Predictably, an administration spokesman quickly papered-over Mr. Panetta’s “misinterpreted” comments, reassuring Americans that the White House was simply “re-emphasizing the need for an international mandate… not ceding U.S. decision-making authority to some foreign body.” But it now appears as though Mr. Panetta may not have misspoken after all.
The Wall Street Journal reported yesterday that the Obama Administration may “cede some control over nighttime missions…in a bid to ease tensions with Afghan President Hamid Karzai.”
Afghan officials have criticized the raids for, among other things, creating an environment where local women are “mingling” with unrelated men – a taboo for many in the largely backward and illiterate Islamic country formerly ruled by the ultra-orthodox Taliban.
Exactly how much operational control military commanders will ultimately be relinquishing to Afghan officials is unknown, but the report suggests the change could be quite substantial.
Administration officials appear to be moving toward a more legalistic framework for missions, considering a “shift to a warrant-based approach” that would “subject [military] operations to advance review by Afghan judges” and “require warrants to be issued before operations get the green light,” according to The WSJ.
“The idea is to start to transition not only to an Afghan lead, but to more of a law-enforcement approach,” a senior defense official was quoted as saying.
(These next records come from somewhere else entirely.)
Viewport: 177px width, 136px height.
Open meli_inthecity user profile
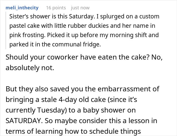pos(22,8)
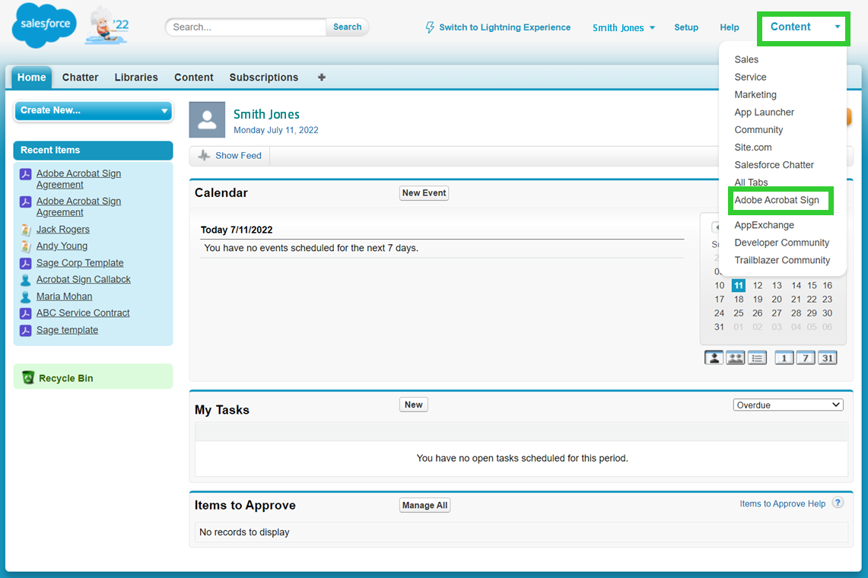Add a new tab with plus icon
This screenshot has width=868, height=578.
(322, 77)
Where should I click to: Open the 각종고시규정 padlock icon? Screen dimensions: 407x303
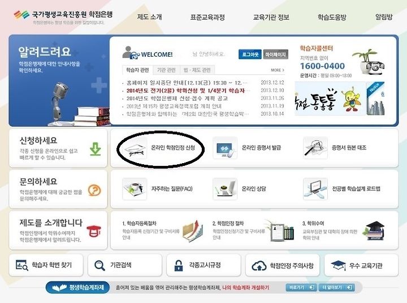[179, 266]
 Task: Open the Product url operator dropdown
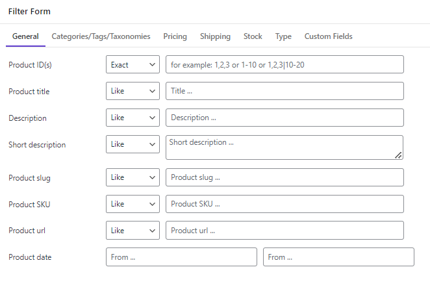click(x=133, y=231)
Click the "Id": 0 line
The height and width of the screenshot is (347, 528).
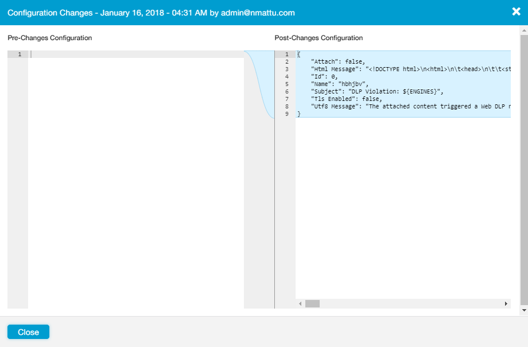coord(324,77)
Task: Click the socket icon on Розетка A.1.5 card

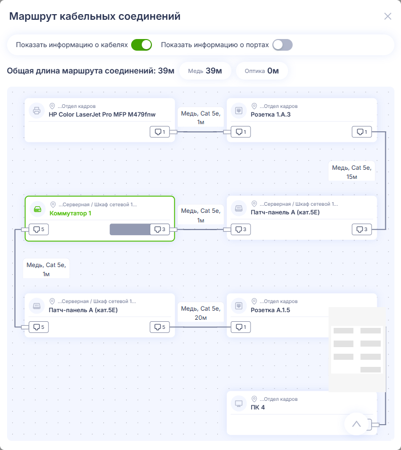Action: pyautogui.click(x=238, y=306)
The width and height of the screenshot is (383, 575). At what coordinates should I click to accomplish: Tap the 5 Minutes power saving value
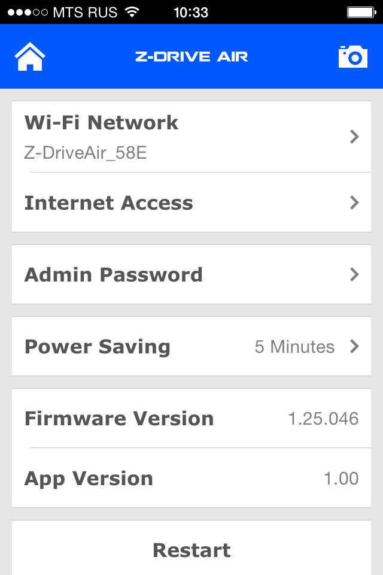294,346
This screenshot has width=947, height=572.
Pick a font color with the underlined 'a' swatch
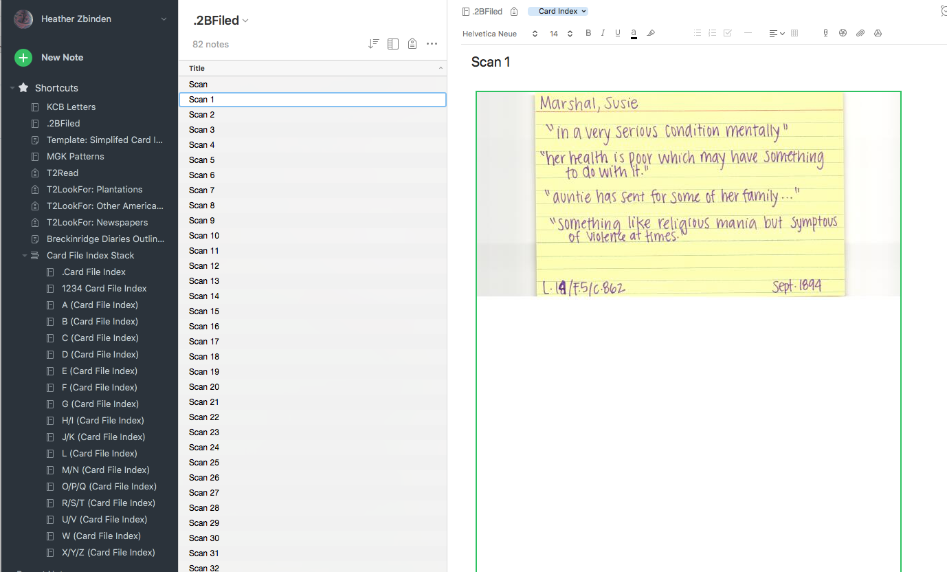[x=633, y=32]
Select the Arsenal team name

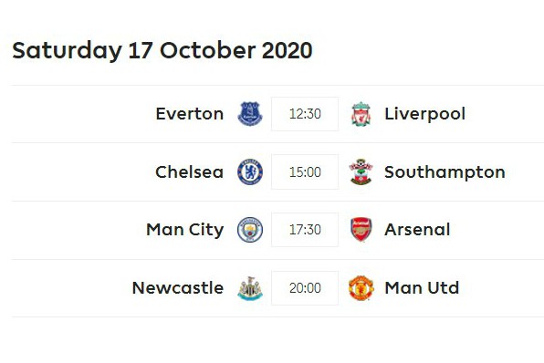coord(417,230)
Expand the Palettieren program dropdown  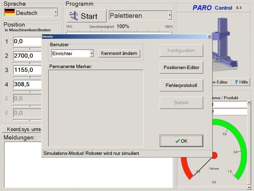pyautogui.click(x=170, y=15)
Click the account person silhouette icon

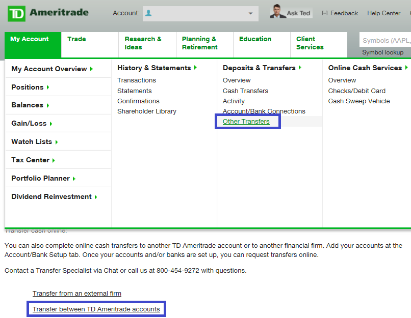(x=149, y=13)
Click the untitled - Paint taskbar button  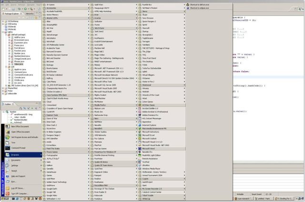261,199
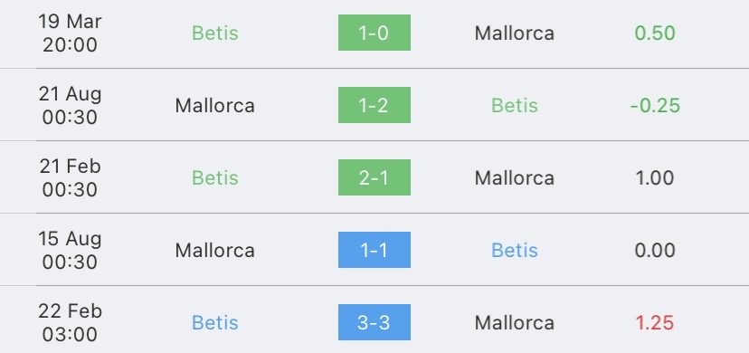Click the red 1.25 handicap value
The image size is (749, 353).
pos(655,323)
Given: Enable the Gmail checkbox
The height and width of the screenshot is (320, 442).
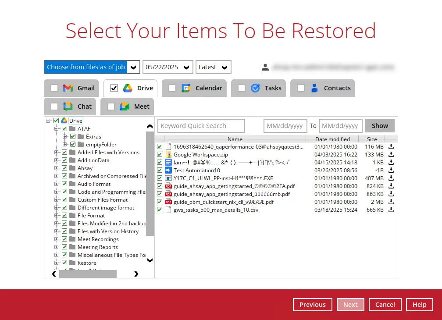Looking at the screenshot, I should pyautogui.click(x=54, y=88).
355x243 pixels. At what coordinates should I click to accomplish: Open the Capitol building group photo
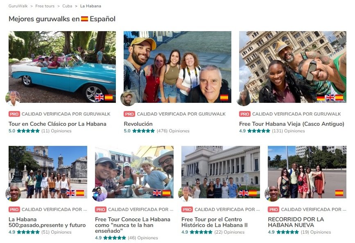pyautogui.click(x=221, y=172)
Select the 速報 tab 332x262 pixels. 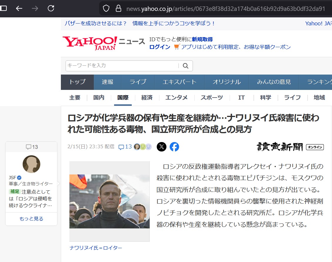click(x=108, y=82)
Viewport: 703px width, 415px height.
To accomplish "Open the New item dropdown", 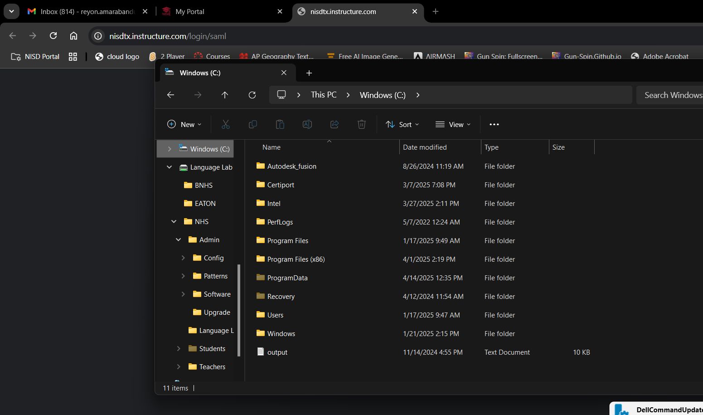I will click(x=184, y=124).
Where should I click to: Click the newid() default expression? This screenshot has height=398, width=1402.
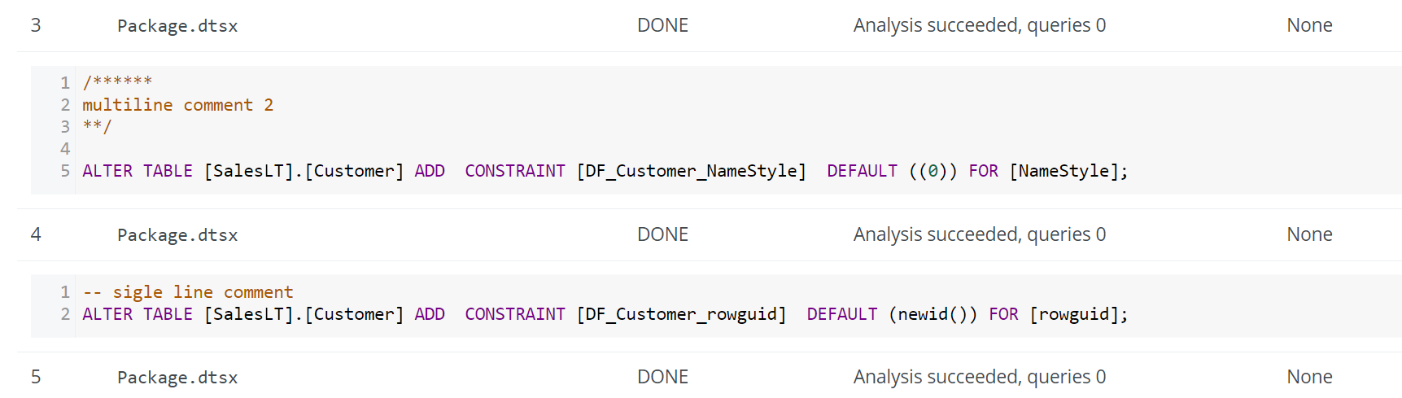pyautogui.click(x=932, y=314)
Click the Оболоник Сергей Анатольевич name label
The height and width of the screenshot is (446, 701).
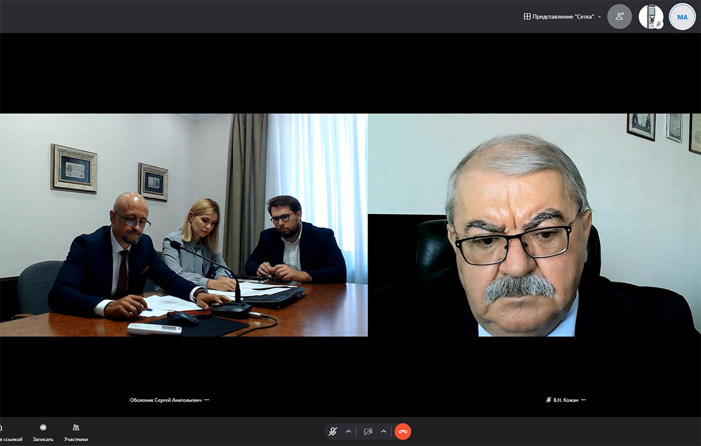165,400
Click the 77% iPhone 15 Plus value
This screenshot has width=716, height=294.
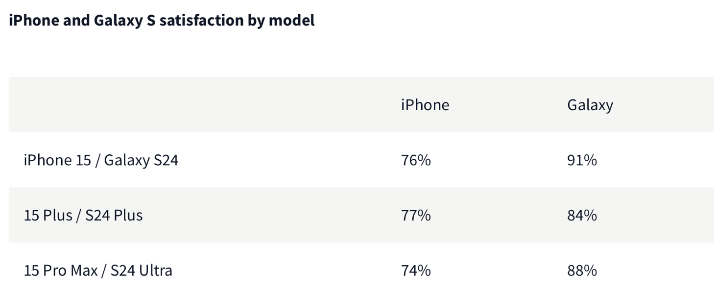[x=416, y=216]
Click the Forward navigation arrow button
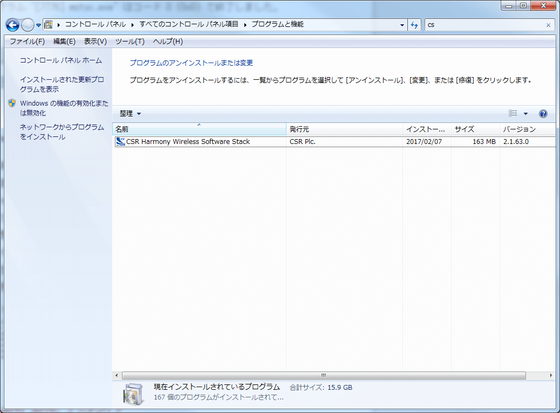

According to the report, U.S. forces conducted some 2,500 of the controversial special-ops raids in the last twelve months, which military planners have characterized as extremely effective in disrupting Taliban operations while minimizing civilian casualties.
During the course of the 2,500 operations, U.S. officials say, just ten Afghan civilians were killed.
But the raids have become a focal point for Afghan criticism after a series of highly charged developments in the country involving U.S. forces.
In February, reports that U.S. personnel burned copies of the Koran prompted a series of protests (reports suggest that the books were confiscated and destroyed by American soldiers only after prisoners used the text’s pages to pass messages between one another). Then earlier this month, a U.S. soldier apparently opened fire on a group of Afghans, killing 16 civilians, including several women and children.
A senior defense official denied any link between the proposed policy change and the incidents.
Some critics lay some of the blame for chilling U.S.-Afghan ties at the feet of President Karzai. The Afghan leader has, for example, used inflammatory rhetoric in recent months, calling American soldiers in Afghanistan “demons” and accusing them of “Satanic acts that will never be forgiven.”
He also told a television interviewer last October that said his government would side with Pakistan in a conflict with the United States.
“If there is war between Pakistan and America, we will stand by Pakistan,” Karzai said.
The dependability of the Afghan security forces has also come under scrutiny in recent days.
NATO personnel were temporarily withdrawn from some Afghan ministry positions in February after Afghan security official killed two U.S. soldiers inside the fortified Interior Ministry. The Taliban, who took responsibility for the attack, claimed the killing as proof that they have infiltrated the Afghan security forces.
It remains unclear whether or not the White House will seek Congressional approval before moving forward with the changes. But Administration officials are standing by the controversial plan, saying the move is consistent with their effort to transition U.S. personnel into a “support and advisory” role ahead of a scheduled withdrawal in 2014.